Speaker
Description
Several techniques may be appropriate for deflecting a threatening asteroid on a collision course with Earth. Slow-push techniques, such as gravity tractors, require long lead times. Fast-push techniques such as nuclear standoff bursts require much less lead time but come with a host of additional issues. Kinetic impactors are an alternative fast-push technique that can be used on small-to-medium hazards with moderate warning time. The Double Asteroid Redirection Test (DART) mission showed the efficacy of the kinetic impactor technique when it successfully changed the orbital period of Dimorphos in 2022. Despite the success of the DART mission, questions still remain about the efficiency of momentum transfer with this technique. Modeling work performed in support of DART suggests that properties such as material strength, porosity, crush properties, asteroid internal structure, and inherent flaw distribution, can significantly affect the deflection that will be caused by a kinetic impactor. Here, we undertake a set of experiments to better constrain how material strength and target structure affect the outcomes of kinetic impactor asteroid deflection.
We constructed “designer asteroids” with varying internal structures, from coherent asteroids to rubble piles, and performed impact experiments at the Johns Hopkins Applied Physics Laboratory (APL) Impact Lab and the NASA Ames Vertical Gun Range (AVGR) to evaluate the momentum transfer efficiency following impact. Impact velocities ranged from 0.15-0.35 km/s at the APL impact lab, to 1-2 km/s at the AVGR. Spherical targets were created using a range of well understood plaster materials of varying strengths. Rubble piles were created using plaster matrix material surrounding either aquarium gravel or porous pumice.
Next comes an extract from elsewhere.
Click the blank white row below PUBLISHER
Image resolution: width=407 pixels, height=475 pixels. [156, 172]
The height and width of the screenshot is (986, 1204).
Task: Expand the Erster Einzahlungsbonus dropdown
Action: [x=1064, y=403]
All these plasters have well characterized strength properties ranging from 10 to 117 MPa. The internal structure of the targets were evaluated using x-ray CT scans, the shape and volume of the craters and resulting deformation was tracked, and a ballistic pendulum was used to track deflection.
High-speed videos were used to measure the impact location and angle and to determine the displacement and rotation of the target following impact. We used particle and object tracking algorithms to compute the horizontal, vertical and lateral displacements, and the rotations of the pendulum to determine post-impact momentum. We also measure the ejection speed and direction of target ejecta, to understand the origin of any momentum enhancement, and characterize the shape and mass of the largest individual ejecta.
Differences in momentum enhancement are seen across velocity and target structures. We find that more porous targets do not generate significant ejecta and likely cause less momentum change, which is consistent with findings in the literature. We also note that impact angle significantly alters the linear momentum transferred. Strength differences in less porous target show greater momentum changes relative to the mounting plaster, but show subtle changes when compared to each other with stronger targets possible showing less efficient momentum enhancement. Rubble pile targets behave noticeably differently than homogenous targets. In this presentation, we will describe the initial experiments, results, and discuss internal structure effects on deflection.